(Stored entries)
▬▬▬▬▬▬▬▬▬▬

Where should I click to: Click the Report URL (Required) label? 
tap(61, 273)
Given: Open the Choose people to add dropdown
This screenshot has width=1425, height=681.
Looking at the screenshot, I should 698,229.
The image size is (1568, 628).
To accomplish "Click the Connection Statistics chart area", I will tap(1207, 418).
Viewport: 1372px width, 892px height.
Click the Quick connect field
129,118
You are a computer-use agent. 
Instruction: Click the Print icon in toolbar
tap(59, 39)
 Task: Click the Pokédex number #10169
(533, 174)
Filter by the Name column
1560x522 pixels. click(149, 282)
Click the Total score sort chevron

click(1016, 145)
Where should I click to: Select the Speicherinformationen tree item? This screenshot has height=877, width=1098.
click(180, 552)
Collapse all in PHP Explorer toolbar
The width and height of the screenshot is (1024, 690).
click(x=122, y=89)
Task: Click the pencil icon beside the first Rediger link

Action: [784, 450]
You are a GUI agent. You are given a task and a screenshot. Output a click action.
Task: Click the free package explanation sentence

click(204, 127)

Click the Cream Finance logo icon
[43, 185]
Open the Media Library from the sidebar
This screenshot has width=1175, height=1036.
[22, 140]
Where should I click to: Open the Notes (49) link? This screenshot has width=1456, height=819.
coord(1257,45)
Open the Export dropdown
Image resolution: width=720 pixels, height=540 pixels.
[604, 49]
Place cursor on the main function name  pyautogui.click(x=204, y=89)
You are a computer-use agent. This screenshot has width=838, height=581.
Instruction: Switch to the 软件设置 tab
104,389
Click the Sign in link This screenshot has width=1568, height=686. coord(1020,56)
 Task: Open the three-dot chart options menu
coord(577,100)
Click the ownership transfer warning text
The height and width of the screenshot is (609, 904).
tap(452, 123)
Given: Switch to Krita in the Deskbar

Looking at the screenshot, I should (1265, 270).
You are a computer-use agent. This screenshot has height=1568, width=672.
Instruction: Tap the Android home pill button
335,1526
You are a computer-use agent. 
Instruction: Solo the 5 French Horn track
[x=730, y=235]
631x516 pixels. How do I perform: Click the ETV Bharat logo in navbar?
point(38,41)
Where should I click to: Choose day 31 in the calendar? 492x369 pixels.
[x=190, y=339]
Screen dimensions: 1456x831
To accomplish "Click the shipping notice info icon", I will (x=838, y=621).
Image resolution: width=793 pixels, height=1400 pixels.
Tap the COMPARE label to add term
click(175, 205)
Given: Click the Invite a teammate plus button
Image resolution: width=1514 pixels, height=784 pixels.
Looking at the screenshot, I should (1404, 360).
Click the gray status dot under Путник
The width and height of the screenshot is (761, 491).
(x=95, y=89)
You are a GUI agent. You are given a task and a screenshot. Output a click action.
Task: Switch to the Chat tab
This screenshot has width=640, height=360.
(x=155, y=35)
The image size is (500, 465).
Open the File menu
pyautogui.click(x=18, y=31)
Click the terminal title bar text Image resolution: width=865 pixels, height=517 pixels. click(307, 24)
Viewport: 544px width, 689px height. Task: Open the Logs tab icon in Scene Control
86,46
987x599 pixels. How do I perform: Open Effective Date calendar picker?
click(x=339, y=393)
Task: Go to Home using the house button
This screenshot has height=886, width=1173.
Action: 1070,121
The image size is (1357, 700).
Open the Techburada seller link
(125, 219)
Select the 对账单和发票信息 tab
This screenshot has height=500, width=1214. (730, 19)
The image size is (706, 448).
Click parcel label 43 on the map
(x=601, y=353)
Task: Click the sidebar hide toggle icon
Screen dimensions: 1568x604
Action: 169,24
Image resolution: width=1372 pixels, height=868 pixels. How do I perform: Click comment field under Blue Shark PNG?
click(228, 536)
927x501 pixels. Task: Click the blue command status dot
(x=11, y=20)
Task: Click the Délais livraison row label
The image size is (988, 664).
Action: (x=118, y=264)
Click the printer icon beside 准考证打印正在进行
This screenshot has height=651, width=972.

▬▬▬▬▬▬▬▬▬▬

[JOB] Turn the records above into a Markdown table with two columns, "Row" holding a running number and "Line" holding the text of each line. Leave out blank lines, and include every line of the records.

[TASK RESPONSE]
| Row | Line |
|---|---|
| 1 | Where should I click to: Click the Report URL (Required) label?  |
| 2 | tap(61, 273) |
| 3 | Given: Open the Choose people to add dropdown |
| 4 | This screenshot has width=1425, height=681. |
| 5 | Looking at the screenshot, I should 698,229. |
| 6 | The image size is (1568, 628). |
| 7 | To accomplish "Click the Connection Statistics chart area", I will tap(1207, 418). |
| 8 | Viewport: 1372px width, 892px height. |
| 9 | Click the Quick connect field |
| 10 | 129,118 |
| 11 | You are a computer-use agent.  |
| 12 | Instruction: Click the Print icon in toolbar |
| 13 | tap(59, 39) |
| 14 |  Task: Click the Pokédex number #10169 |
| 15 | (533, 174) |
| 16 | Filter by the Name column |
| 17 | 1560x522 pixels. click(149, 282) |
| 18 | Click the Total score sort chevron |
| 19 | click(1016, 145) |
| 20 | Where should I click to: Select the Speicherinformationen tree item? This screenshot has height=877, width=1098. |
| 21 | click(180, 552) |
| 22 | Collapse all in PHP Explorer toolbar |
| 23 | The width and height of the screenshot is (1024, 690). |
| 24 | click(x=122, y=89) |
| 25 | Task: Click the pencil icon beside the first Rediger link |
| 26 | Action: [784, 450] |
| 27 | You are a GUI agent. You are given a task and a screenshot. Output a click action. |
| 28 | Task: Click the free package explanation sentence |
| 29 | click(204, 127) |
| 30 | Click the Cream Finance logo icon |
| 31 | [43, 185] |
| 32 | Open the Media Library from the sidebar |
| 33 | This screenshot has width=1175, height=1036. |
| 34 | [22, 140] |
| 35 | Where should I click to: Open the Notes (49) link? This screenshot has width=1456, height=819. |
| 36 | coord(1257,45) |
| 37 | Open the Export dropdown |
| 38 | Image resolution: width=720 pixels, height=540 pixels. |
| 39 | [604, 49] |
| 40 | Place cursor on the main function name  pyautogui.click(x=204, y=89) |
| 41 | You are a computer-use agent. This screenshot has width=838, height=581. |
| 42 | Instruction: Switch to the 软件设置 tab |
| 43 | 104,389 |
| 44 | Click the Sign in link This screenshot has width=1568, height=686. coord(1020,56) |
| 45 |  Task: Open the three-dot chart options menu |
| 46 | coord(577,100) |
| 47 | Click the ownership transfer warning text |
| 48 | The height and width of the screenshot is (609, 904). |
| 49 | tap(452, 123) |
| 50 | Given: Switch to Krita in the Deskbar |
| 51 | Looking at the screenshot, I should (1265, 270). |
| 52 | You are a computer-use agent. This screenshot has height=1568, width=672. |
| 53 | Instruction: Tap the Android home pill button |
| 54 | 335,1526 |
| 55 | You are a computer-use agent.  |
| 56 | Instruction: Solo the 5 French Horn track |
| 57 | [x=730, y=235] |
| 58 | 631x516 pixels. How do I perform: Click the ETV Bharat logo in navbar? |
| 59 | point(38,41) |
| 60 | Where should I click to: Choose day 31 in the calendar? 492x369 pixels. |
| 61 | [x=190, y=339] |
| 62 | Screen dimensions: 1456x831 |
| 63 | To accomplish "Click the shipping notice info icon", I will (x=838, y=621). |
| 64 | Image resolution: width=793 pixels, height=1400 pixels. |
| 65 | Tap the COMPARE label to add term |
| 66 | click(175, 205) |
| 67 | Given: Click the Invite a teammate plus button |
| 68 | Image resolution: width=1514 pixels, height=784 pixels. |
| 69 | Looking at the screenshot, I should (1404, 360). |
| 70 | Click the gray status dot under Путник |
| 71 | The width and height of the screenshot is (761, 491). |
| 72 | (x=95, y=89) |
| 73 | You are a GUI agent. You are given a task and a screenshot. Output a click action. |
| 74 | Task: Switch to the Chat tab |
| 75 | This screenshot has width=640, height=360. |
| 76 | (x=155, y=35) |
| 77 | The image size is (500, 465). |
| 78 | Open the File menu |
| 79 | pyautogui.click(x=18, y=31) |
| 80 | Click the terminal title bar text Image resolution: width=865 pixels, height=517 pixels. click(307, 24) |
| 81 | Viewport: 544px width, 689px height. Task: Open the Logs tab icon in Scene Control |
| 82 | 86,46 |
| 83 | 987x599 pixels. How do I perform: Open Effective Date calendar picker? |
| 84 | click(x=339, y=393) |
| 85 | Task: Go to Home using the house button |
| 86 | This screenshot has height=886, width=1173. |
| 87 | Action: 1070,121 |
| 88 | The image size is (1357, 700). |
| 89 | Open the Techburada seller link |
| 90 | (125, 219) |
| 91 | Select the 对账单和发票信息 tab |
| 92 | This screenshot has height=500, width=1214. (730, 19) |
| 93 | The image size is (706, 448). |
| 94 | Click parcel label 43 on the map |
| 95 | (x=601, y=353) |
| 96 | Task: Click the sidebar hide toggle icon |
| 97 | Screen dimensions: 1568x604 |
| 98 | Action: 169,24 |
| 99 | Image resolution: width=1372 pixels, height=868 pixels. How do I perform: Click comment field under Blue Shark PNG? |
| 100 | click(228, 536) |
| 101 | 927x501 pixels. Task: Click the blue command status dot |
| 102 | (x=11, y=20) |
| 103 | Task: Click the Délais livraison row label |
| 104 | The image size is (988, 664). |
| 105 | Action: (x=118, y=264) |
| 106 | Click the printer icon beside 准考证打印正在进行 |
| 107 | This screenshot has height=651, width=972. |